I left the meeting and drove home frustrated with myself, my grief suffocating. I didn’t know what to do. I couldn’t just throw it off like a heavy blanket on a hot day.
I went upstairs to my bedroom, and there in the mirror it was as if I could see Paige when she was three, her face shining as I slipped my latest creation over her tiny shoulders, a dress covered with bluebirds the color of her eyes.
“Oh, Mimi,” she cried, “this is the most prettiest dress in the whole world!” Her sweet smile lit up my soul.
The memory was so painful I’d pushed all thoughts of dresses out of my mind...until this morning at women’s group when a friend rushed up to me.
“Did you see the news last night?” she said. “There was a little girl in a tent city in Haiti and she was wearing the dress I made. The very dress! She was so happy I thought she would burst.”
I knew exactly what she meant. I could even see the girl, like she was there in front of me, twirling, radiant, her face as bright as the colors of her dress. A burst of sunshine in a world desperate for light.
No, I couldn’t build houses or set broken bones. But I could make dresses. I needed to. For the little girls in Haiti. For Paige. And for me.
Now I picked through the stacks of fabric, unsure of where to begin. Dear Lord, I prayed, give me the strength to serve you even in my grief.
My eyes went back to the green and white gingham at the top of the pile. Wasn’t green the color of renewal, of hope? I could picture little Paige picking out this fabric herself, telling me, “Oh, Mimi, this looks like spring!”
I poked through my notions box and found some daisy-chain trim that would add just the right finishing touch. I unfolded the pattern, smoothed it flat and pinned it to the gingham. Steps that were so familiar and yet I got goose bumps.

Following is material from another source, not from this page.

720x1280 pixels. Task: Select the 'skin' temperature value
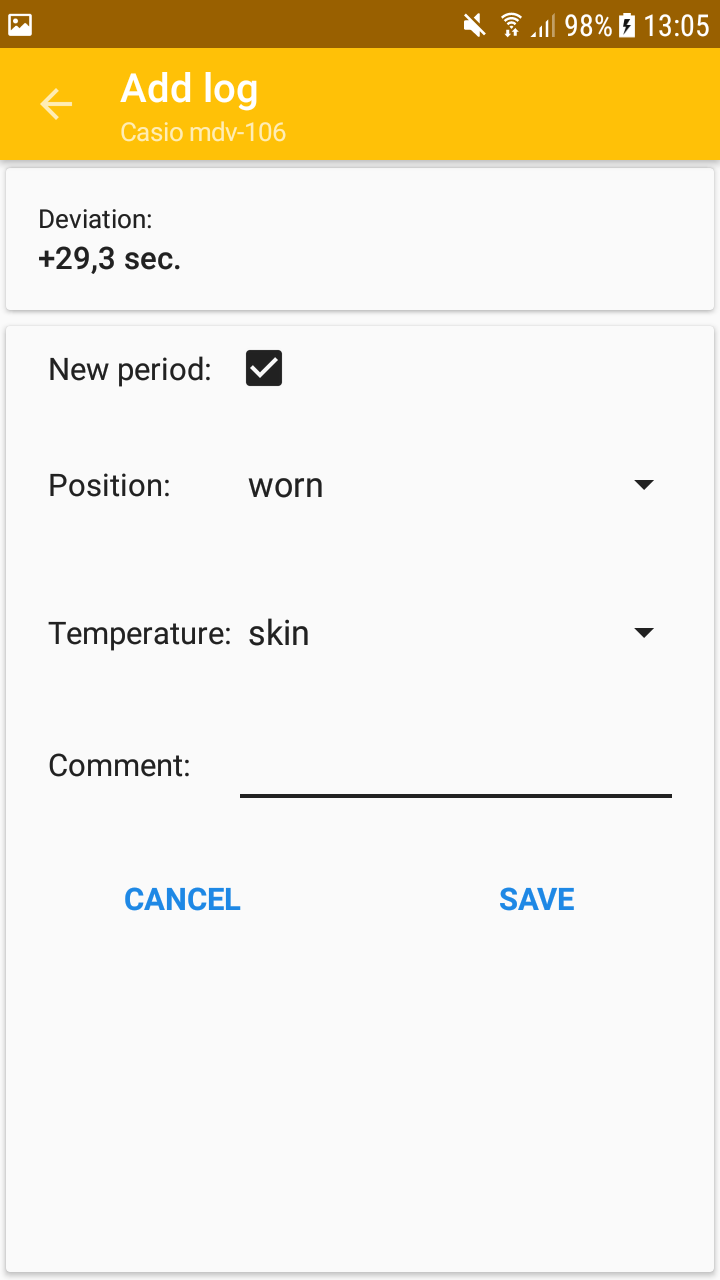(x=279, y=633)
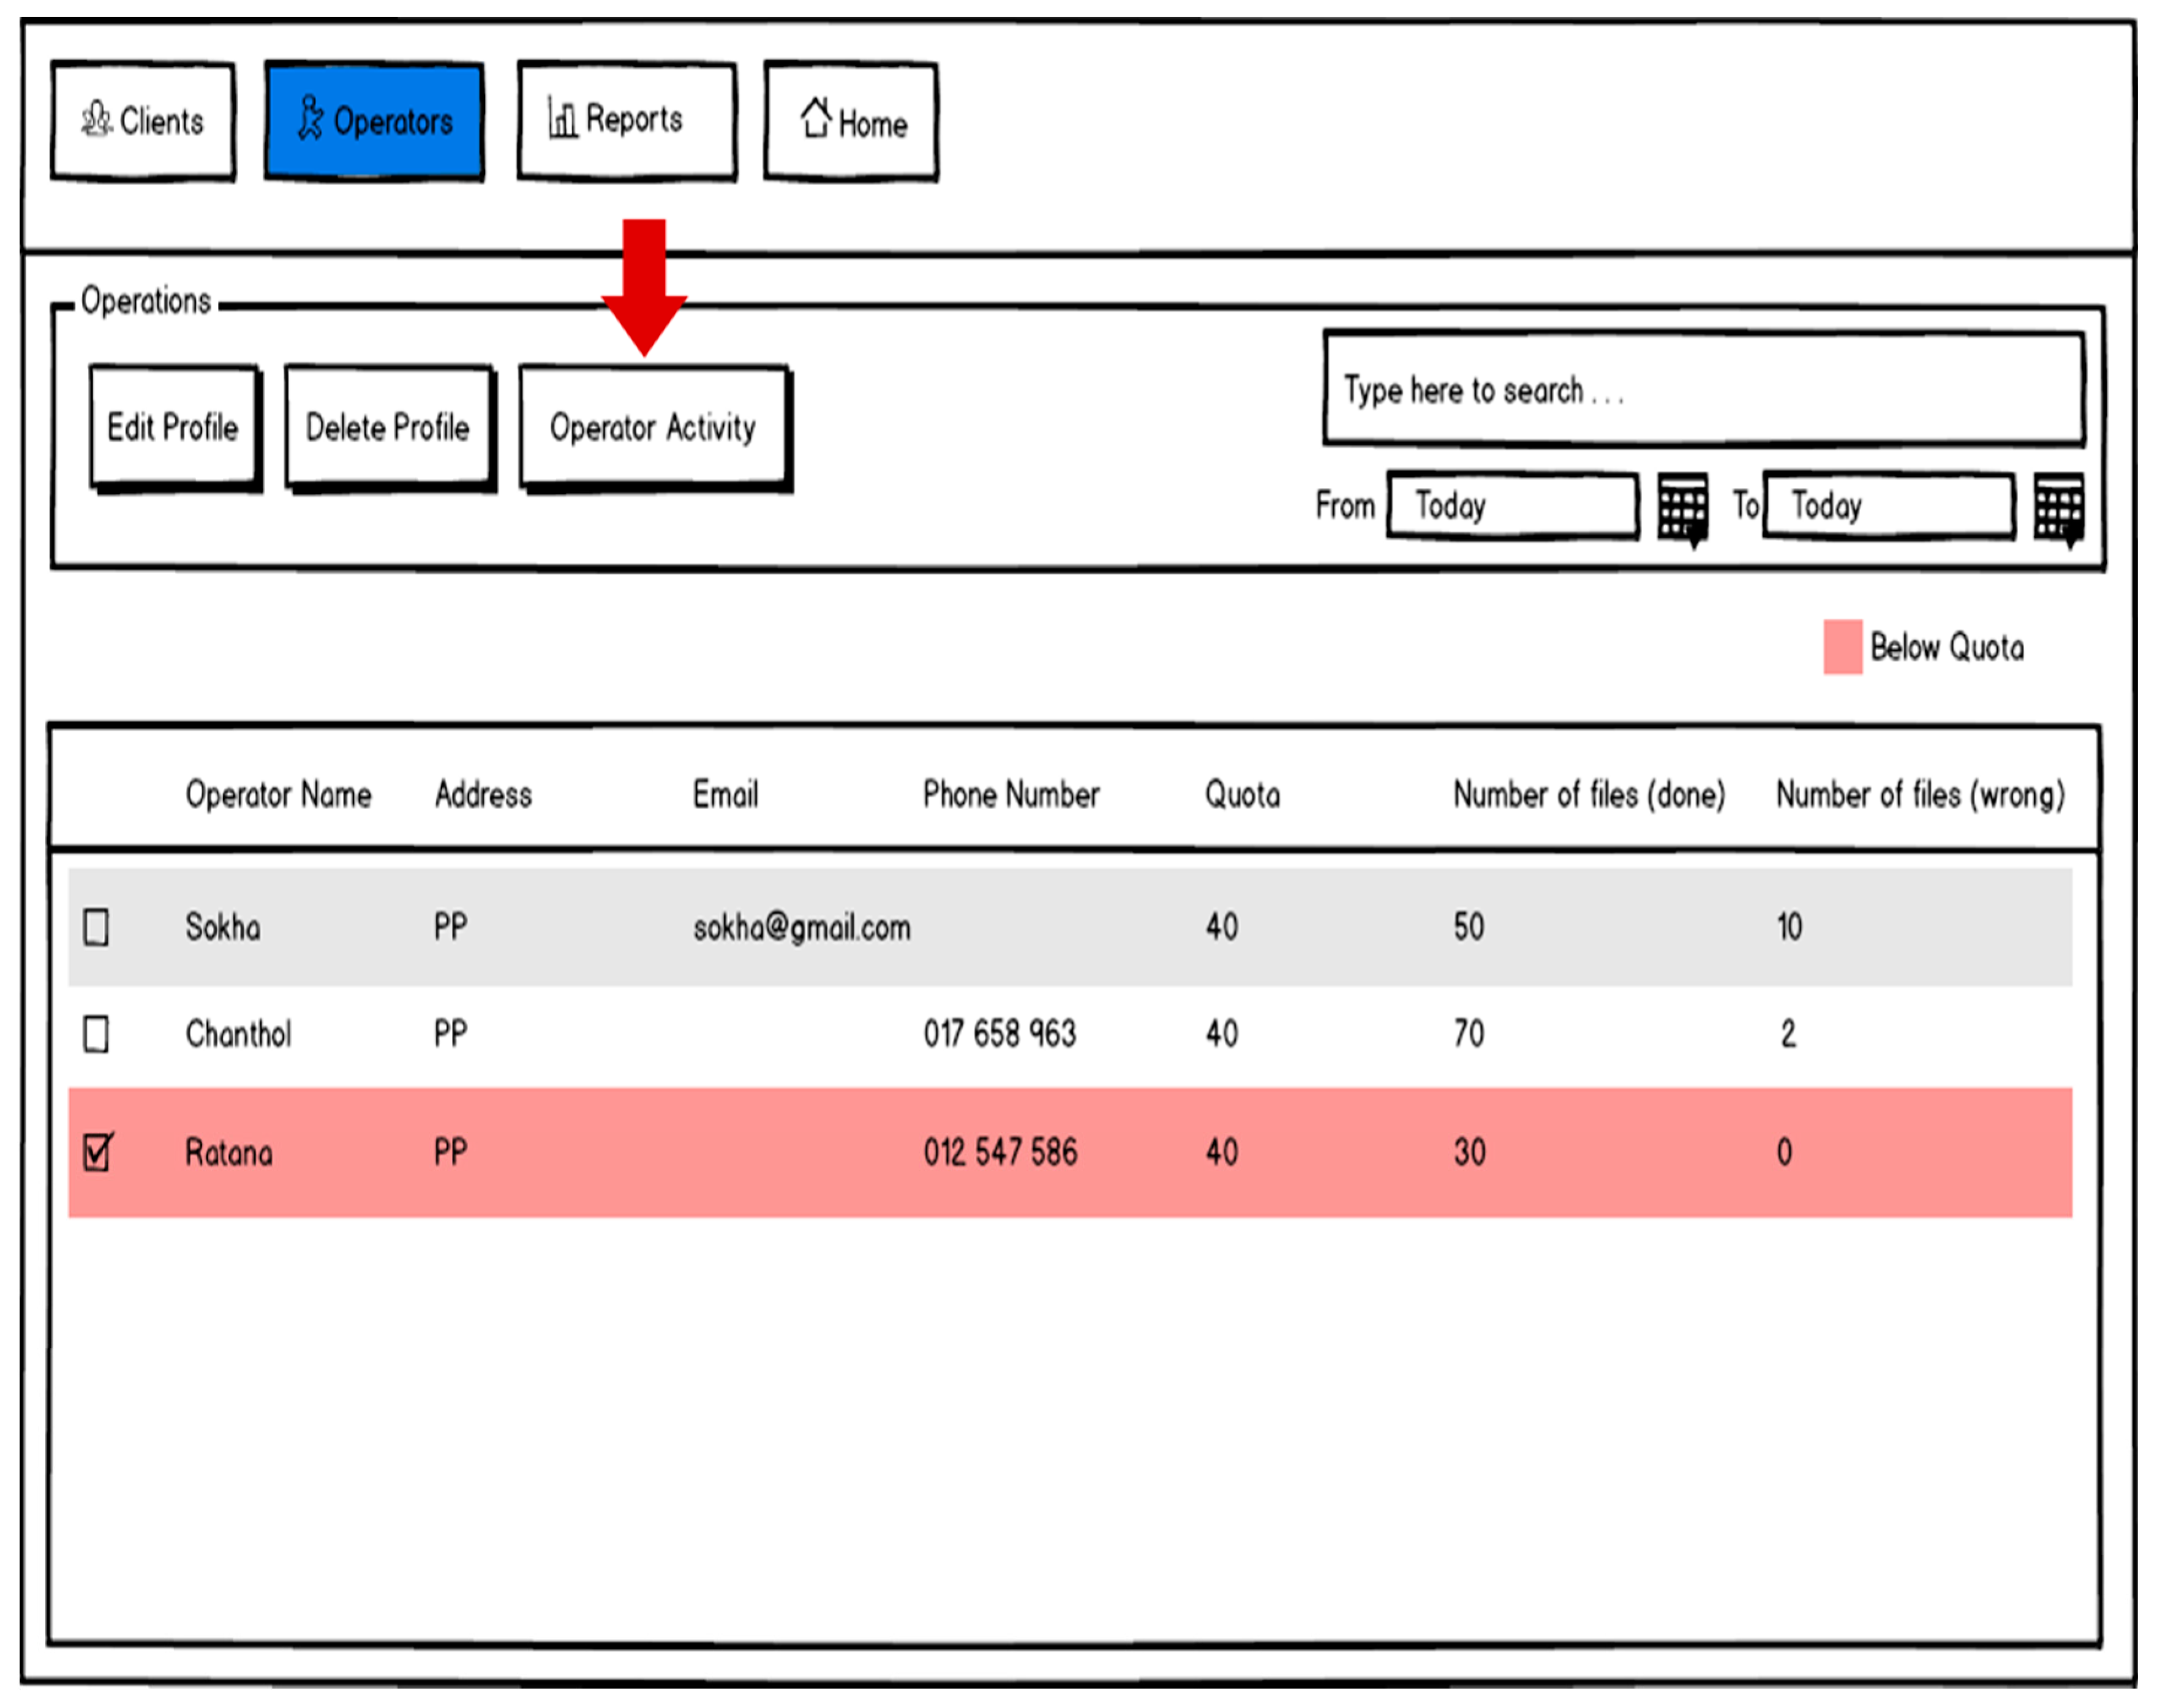
Task: Click the Below Quota pink swatch
Action: pos(1841,646)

I picked up my shears and cut out the pieces, my heart growing lighter with each snip. I’d make the prettiest dress in the whole world. Somewhere in Haiti was a little girl who needed it, who needed to know that God was watching over her, that she could give her sorrows to him.
I smiled, knowing just how amazing it was to finally feel that assurance myself. Then I sat down at my machine and began to sew.